Quarantine and Joy
- Child of God by Grace and Mercy
- Jun 13, 2020
- 4 min read
Quarantined
A few short years ago, my mother had a break from reality and we ended up having to put her in the Alzheimer’s unit of a nursing home. She lived about two more years while there.
During this time of quarantine during the COVID-19 pandemic, I thought about my mom’s life as she was quarantined from the outside world and what her days may have been like. I have thought about the sweetness of her spirit as her life changed overnight to one she could never have imagined. She seemed to accept the change and make the best of it almost every day. She never seemed angry about the isolation and the lack of all things normal. She never seemed fearful about her future.
Mom had outlived my Daddy and also my step-father who was a loving man, as was my Daddy.
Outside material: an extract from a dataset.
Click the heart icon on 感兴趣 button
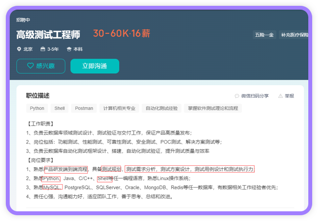318x221 pixels. tap(30, 66)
She had outlived all her siblings, in-laws and most of her friends. She was no longer in her own home, no longer had her photo albums, her own bedroom, her own kitchen, her sewing or crafts or even her own mailbox. She was assigned to a room that she shared with first one roommate and then another when that roommate had to be moved or had died. She didn’t get to go outside anymore unless her daughters came to the facility and took her to the front porch or the enclosed patio outside the common room in the unit.
Whatever had taken part of her memory didn’t take her memory of family. Her face would light up with pure joy when one or more of her daughters would walk in to visit her. Her smile was genuine and beautiful to see. This was not followed by complaints about her situation but by introductions to “friends” that she may have introduced the previous day but had forgotten that she had made. She knew us and knew our names most of the time. All around her were others, with a fair dose of confusion and some that were also physically compromised. All these and all the nurses were her friends.
She never went back to her former home. She died and passed to her new home in heaven from that unit. On the cold, icy day that she died, many roads were either closed or were hazardous. Her daughters weren’t with her when she made the move to her new home. The nurses told us that she and another resident were looking out the patio window, holding hands, and watching some staff make a snowman for their amusement. She was laughing and then just stopped breathing. She left with joy in her heart, it seems to me.
Move to current time: A pandemic struck with the world with a new version of the coronavirus. This COVID-19 pandemic was the impetus to shut down our country and send us all home to quarantine because there is no cure and no immunization. Some have stayed at home with other family members. Some, like me, have stayed at home with no others in my house.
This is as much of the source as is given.